▶ **ОТРЫВОК**

Однако в те времена, когда я совершал вечерние прогулки по городу, массачусетские законодатели не удосужились выразить сожаления по поводу невинно убиенных и два с половиной века спустя взирали на подобное предложение как на оскорбление чести штата. В них говорила та же гордыня, что когда-то не дала салемскому суду признать правду как она есть. Все шло на пользу пьесе, ибо ложилось одно к одному.

▶ **ЗАДАНИЯ**
1. Как, согласно отрывку, массачусетские законодатели спустя два с половиной века относились к предложению выразить сожаление о невинно убиенных?
2. Продолжите отрывок о салемском суде, начав сразу после его последнего предложения.
Материалы, помещенные далее, взяты из другого источника.

▶ **МАТЕРИАЛ**
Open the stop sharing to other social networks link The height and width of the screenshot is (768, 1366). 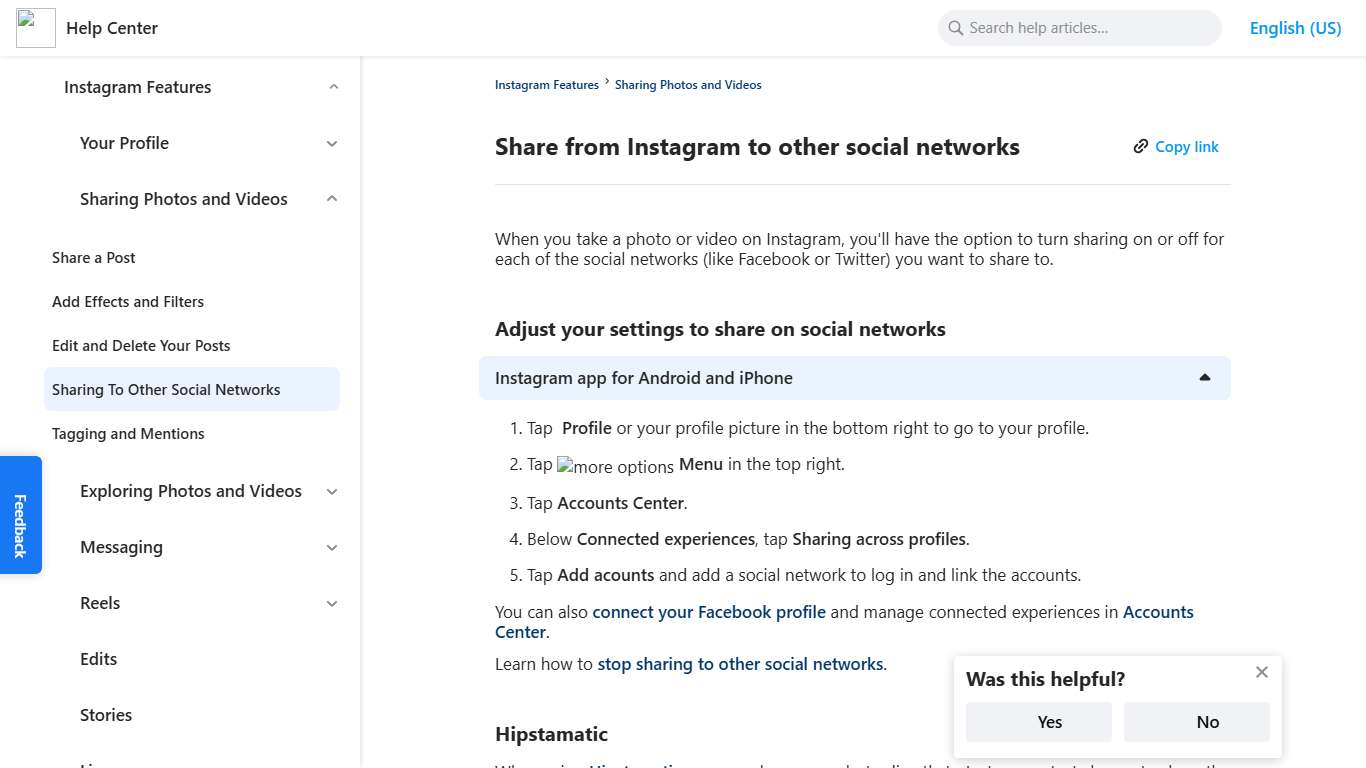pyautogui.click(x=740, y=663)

==

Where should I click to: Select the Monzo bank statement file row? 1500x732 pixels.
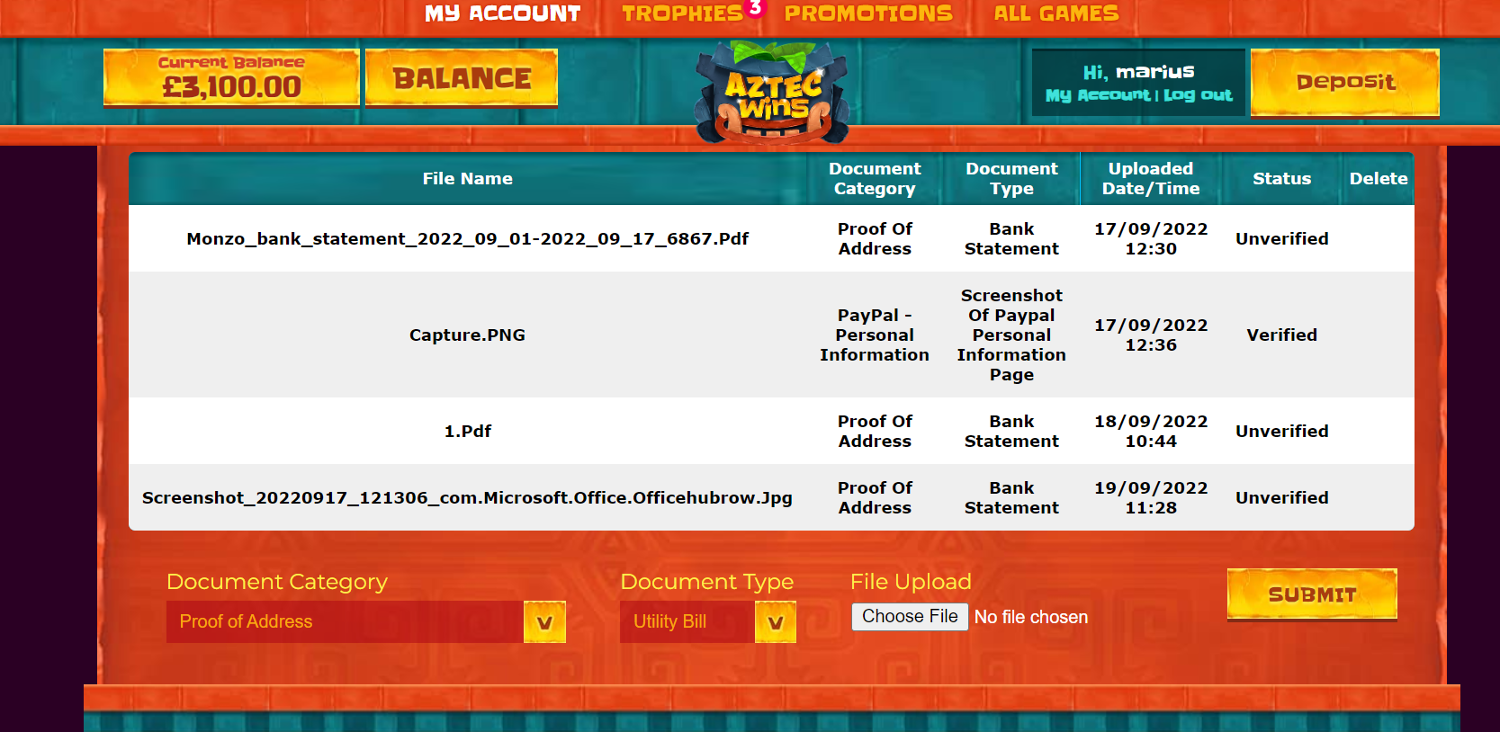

▶ **ОТВЕТЫ**
1. Они взирали на него как на оскорбление чести штата.

2.
Как любые судебные материалы, документы провоцировали массу недоказуемых предположений о так называемых закулисных отношениях. На следующий день я отправился в крошечное здание местного Исторического общества, где распугал тишину и озадачил двух ветхих старушек-хранительниц, сурово посмотревших на меня с плохо скрытым изумлением: у них почти не было посетителей. Я раскопал написанную вполне в духе девятнадцатого века книгу Чарлза Апема «Салемское ведовство», где на другой день нашел описание печальной истории, ставшей стержнем моей пьесы: развал брака Проктора и показания против Элизабет некой Абигейл Уильямс, желавшей ее смерти, чтобы воссоединиться с Джоном, с которым, как я понял, она спала, будучи до того, как ее выгнали, служанкой в доме Элизабет.
«Когда Элизабет Проктор вызвали в суд, Абигейл Уильямс и Энн Патнам хотели ударить ее, но сжатая в кулак рука Абигейл разжалась сама собой и, приблизившись к капюшону вышеозначенной Проктор, лишь слегка коснулась его сильно растопыренными пальцами. Тут же Абигейл вскрикнула, что она обожгла пальцы, пальцы, свои пальцы…»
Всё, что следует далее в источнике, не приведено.